Structure: CSF 2.0, but for AI
The Profile is organized around the five NIST CSF 2.0 Functions (Identify, Protect, Detect, Respond, Recover) and their outcomes, enhanced with AI‑specific considerations. For each Function, it offers Categories and Subcategories that can be mapped to internal controls, policies, and metrics.
This design gives organizations two benefits: it minimizes fragmentation (AI risk is embedded into the existing GRC system rather than managed separately) and makes it easier to align with other NIST publications (such as the AI RMF and the SP 800 series).
Managing AI risk across the lifecycle
The Profile emphasizes that risk management must span the entire AI lifecycle: from data collection and model selection to deployment, operation, and decommissioning. Key topics include managing training and inference data, protecting models from poisoning and evasion attacks, securing MLOps pipelines, and assessing third‑party AI services.
Special attention is paid to integrating AI risks into existing enterprise risk management processes so that AI decisions are made at the same governance levels where financial, operational, and regulatory risks are discussed.

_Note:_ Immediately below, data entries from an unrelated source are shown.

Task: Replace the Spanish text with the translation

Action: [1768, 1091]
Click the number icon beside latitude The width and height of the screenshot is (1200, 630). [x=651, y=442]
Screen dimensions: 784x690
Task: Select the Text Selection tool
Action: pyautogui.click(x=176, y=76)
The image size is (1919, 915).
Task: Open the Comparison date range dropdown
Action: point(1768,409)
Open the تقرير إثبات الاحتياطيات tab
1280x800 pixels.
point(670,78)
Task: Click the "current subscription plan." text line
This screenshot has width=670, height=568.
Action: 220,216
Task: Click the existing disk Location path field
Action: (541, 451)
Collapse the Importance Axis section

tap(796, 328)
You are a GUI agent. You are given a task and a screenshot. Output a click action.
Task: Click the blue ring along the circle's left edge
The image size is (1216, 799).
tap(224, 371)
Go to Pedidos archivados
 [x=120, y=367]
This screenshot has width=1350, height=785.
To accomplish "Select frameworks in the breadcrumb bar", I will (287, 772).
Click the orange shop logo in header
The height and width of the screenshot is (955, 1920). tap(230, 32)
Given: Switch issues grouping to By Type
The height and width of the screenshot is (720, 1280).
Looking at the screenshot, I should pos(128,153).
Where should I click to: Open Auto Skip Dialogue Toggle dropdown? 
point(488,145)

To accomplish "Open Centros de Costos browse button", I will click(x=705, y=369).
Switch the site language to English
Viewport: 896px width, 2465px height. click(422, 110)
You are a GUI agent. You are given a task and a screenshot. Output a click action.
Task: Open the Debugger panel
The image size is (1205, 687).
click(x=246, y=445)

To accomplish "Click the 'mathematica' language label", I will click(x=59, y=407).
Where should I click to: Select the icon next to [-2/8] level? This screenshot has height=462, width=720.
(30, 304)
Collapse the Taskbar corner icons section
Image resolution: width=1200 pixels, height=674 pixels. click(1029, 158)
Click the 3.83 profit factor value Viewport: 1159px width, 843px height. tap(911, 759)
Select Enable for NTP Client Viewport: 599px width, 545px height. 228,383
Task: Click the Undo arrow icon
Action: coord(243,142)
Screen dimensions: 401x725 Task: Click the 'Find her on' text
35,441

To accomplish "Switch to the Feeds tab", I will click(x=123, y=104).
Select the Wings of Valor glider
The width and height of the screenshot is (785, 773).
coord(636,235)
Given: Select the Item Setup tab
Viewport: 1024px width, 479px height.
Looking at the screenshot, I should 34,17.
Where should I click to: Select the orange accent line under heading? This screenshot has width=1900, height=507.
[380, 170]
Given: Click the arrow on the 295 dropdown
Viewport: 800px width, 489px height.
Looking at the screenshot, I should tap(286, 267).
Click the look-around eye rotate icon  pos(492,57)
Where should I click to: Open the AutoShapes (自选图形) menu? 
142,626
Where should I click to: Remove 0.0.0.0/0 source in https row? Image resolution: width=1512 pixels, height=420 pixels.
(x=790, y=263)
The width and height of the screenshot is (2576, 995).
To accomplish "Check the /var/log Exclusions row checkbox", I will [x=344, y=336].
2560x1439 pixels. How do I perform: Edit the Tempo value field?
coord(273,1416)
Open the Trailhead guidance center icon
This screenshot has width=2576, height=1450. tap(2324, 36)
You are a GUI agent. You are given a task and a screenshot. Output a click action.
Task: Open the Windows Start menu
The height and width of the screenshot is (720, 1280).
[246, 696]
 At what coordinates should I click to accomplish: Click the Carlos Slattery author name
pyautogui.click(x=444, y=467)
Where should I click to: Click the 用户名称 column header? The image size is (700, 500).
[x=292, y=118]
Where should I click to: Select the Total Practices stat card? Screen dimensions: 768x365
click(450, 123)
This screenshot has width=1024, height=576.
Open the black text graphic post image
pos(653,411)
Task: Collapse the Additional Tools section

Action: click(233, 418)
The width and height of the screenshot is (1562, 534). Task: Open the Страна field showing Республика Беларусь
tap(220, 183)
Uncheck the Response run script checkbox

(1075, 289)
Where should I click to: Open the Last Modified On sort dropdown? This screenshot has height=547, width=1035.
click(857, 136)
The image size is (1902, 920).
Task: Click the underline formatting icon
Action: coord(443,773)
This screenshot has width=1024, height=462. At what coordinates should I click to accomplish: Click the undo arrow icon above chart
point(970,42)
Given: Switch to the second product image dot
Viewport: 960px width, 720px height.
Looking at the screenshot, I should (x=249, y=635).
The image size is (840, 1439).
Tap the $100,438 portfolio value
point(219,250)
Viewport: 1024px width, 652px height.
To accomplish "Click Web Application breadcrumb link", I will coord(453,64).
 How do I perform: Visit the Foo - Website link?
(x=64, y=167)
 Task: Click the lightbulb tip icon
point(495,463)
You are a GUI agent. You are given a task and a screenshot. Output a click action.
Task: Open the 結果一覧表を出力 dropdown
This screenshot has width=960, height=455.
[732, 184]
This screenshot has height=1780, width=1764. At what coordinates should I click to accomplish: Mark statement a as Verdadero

AI as a cybersecurity enabler
A separate focus of the Profile is using AI to improve SOC effectiveness, automate response, and analyze large volumes of telemetry. NIST stresses that such AI solutions must be evaluated as full‑fledged security infrastructure components, with their own threat models and data quality requirements.
Implementing these recommendations allows organizations to increase cybersecurity maturity without turning AI tools into new single points of failure or attack vectors.
Why this preliminary draft matters for practitioners
The current version of NIST IR 8596 is published as an Initial Preliminary Draft with an open public comment period and a direct feedback channel. For CISOs and AI security specialists, this is an opportunity to influence the emerging de facto standard for describing and prioritizing AI‑related cyber risks, which is likely to become a reference for sectoral regulators and internal corporate methodologies.